--- Texte fourni ---

L’intégration en Afrique écartelée entre volonté et réticences.

Malgré les tentations protectionnistes qui émergent, çà et là, à travers le monde, il est indéniable que l’espace mondial contemporain connait une croissance importante de la densité et de la diversité des interactions sociales qui favorisent des formes de communication et d’intégration assez diversifiées et complexes, en même temps. Aujourd’hui, par exemple, en prenant le pouls de l’actualité internationale à travers un site internet à l’aide d’un téléphone intelligent, un citoyen ordinaire accomplit, dans la banalité routinière quotidienne, parfois sans le savoir et s’en rendre compte, une multitude d’actes mondiaux assez importants et consistants ; dans l’acte d’achat d’un produit quasi mondial, ou celui de la consultation d’une plateforme gérée et animée par de milliers de « mains invisibles », organisées en réseau comme des poupées russes, on entre inéluctablement dans « l’international rétrécit ». Le processus est encore plus grand lorsque notre citoyen interagit avec d’autres. Il y a encore quelques décennies, il n’était pas toujours possible d’accomplir cette « multitude d’actes » avec une telle facilité, et surtout célérité. L’histoire des communications téléphoniques internationales est là pour le rappeler. La réalité est donc là, elle s’impose à tous : l’espace mondial se rapproche de plus en plus du citoyen et le citoyen est appelé à composer avec l’espace mondial. L’intégration consciente ou inconsciente dont il est question n’est plus, à proprement parler, vue de ce point, une option, mais une réalité qui accompagne voire se superpose à la croissance de la densité et de la diversité des interactions sociales contemporaines.

Contrairement à certains discours, l’Afrique, considérée, à tort ou à raison, comme un ilot balkanisé de pauvreté dans l’océan de prospérité réelle ou fictive qui l’entoure, n’est pas en marge de cette dynamique. Le processus d’intégration des sociétés n’est pas une simple chimère ou une simple vue d’esprit. Même s’il est possible de reconnaitre que les institutions et, parfois, les individus ordinaires, de plus en plus dépendants les uns des autres, s’agrippent toujours farouchement aux frontières, et contraint par conséquent la transnationalité et l’intersubjectivité naturelles des peuples, la densité et la diversité des interactions transnationales prennent diverses formes sur le continent. Elles sont politiques, à travers divers regroupements institutionnels ; elles sont économiques par le biais des échanges commerciaux et économiques multiformes ; elles sont enfin et surtout sociales à travers les communications matérielles et immatérielles transnationales qui s’établissent entre les peuples africains. Il n’est que d’évoquer les initiatives louables mises en oeuvre tant par l'Union Africaine que les institutions sous-regionales pour donner consistance à cette observation. Cependant, on observe très souvent un decalage assez important entre les discours et la réalité. Le sommet de l’Union Africaine de Kigali posant les bases d’une future zone de libre-échange africaine illustre bien cet écartement quasi perpétuel entre la volonté d'intégration et les reticences des uns et des autres.

---

| Travail demandé |
D'après le texte sur l'intégration en Afrique, quel événement illustre l'écart entre la volonté d'intégration et les réticences ?

--- Données fournies ---

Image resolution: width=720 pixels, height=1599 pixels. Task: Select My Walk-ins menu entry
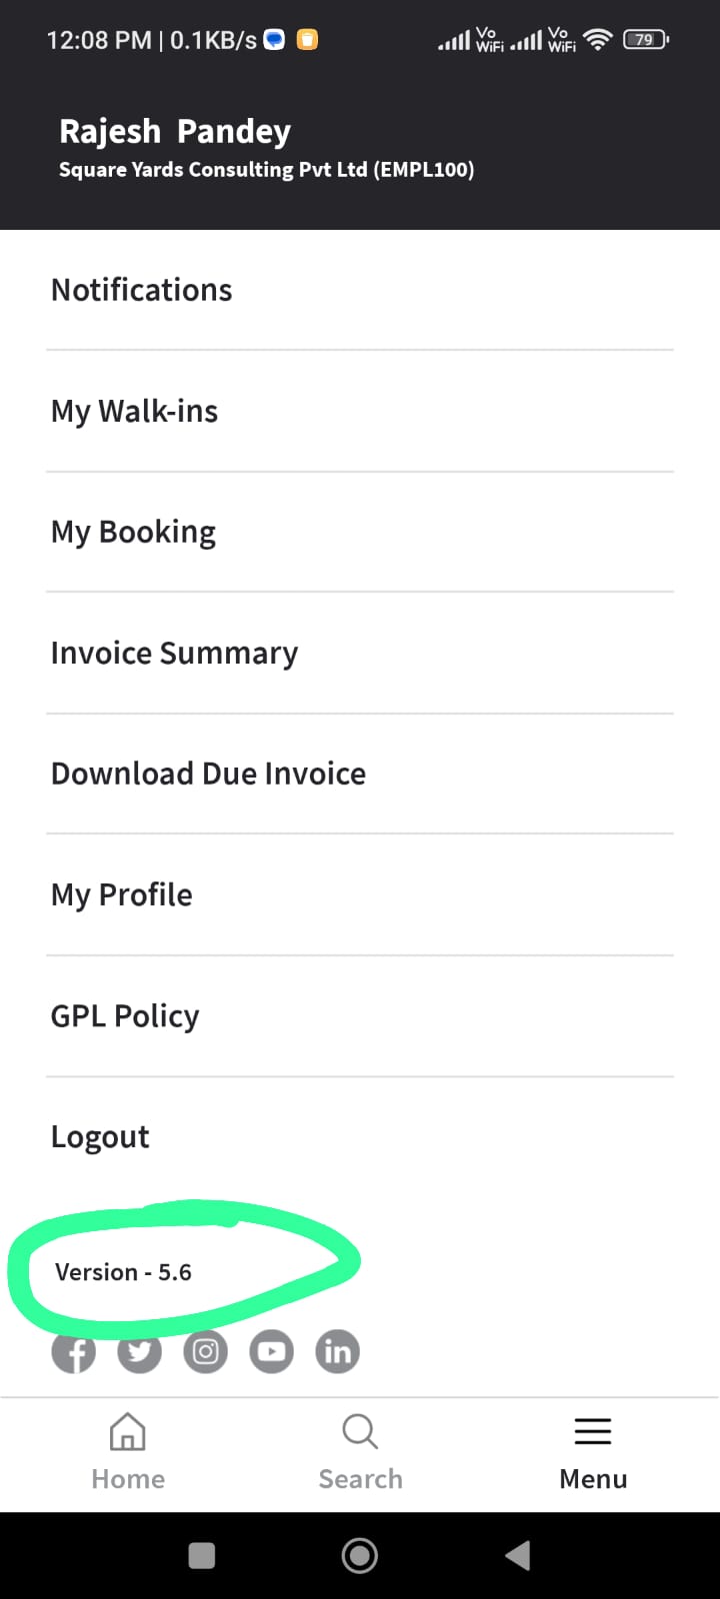135,411
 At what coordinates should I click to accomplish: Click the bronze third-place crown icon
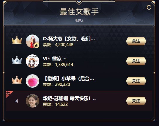coord(17,80)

---

| Solution |
Le sommet de l'Union Africaine de Kigali, qui a posé les bases d'une future zone de libre-échange africaine.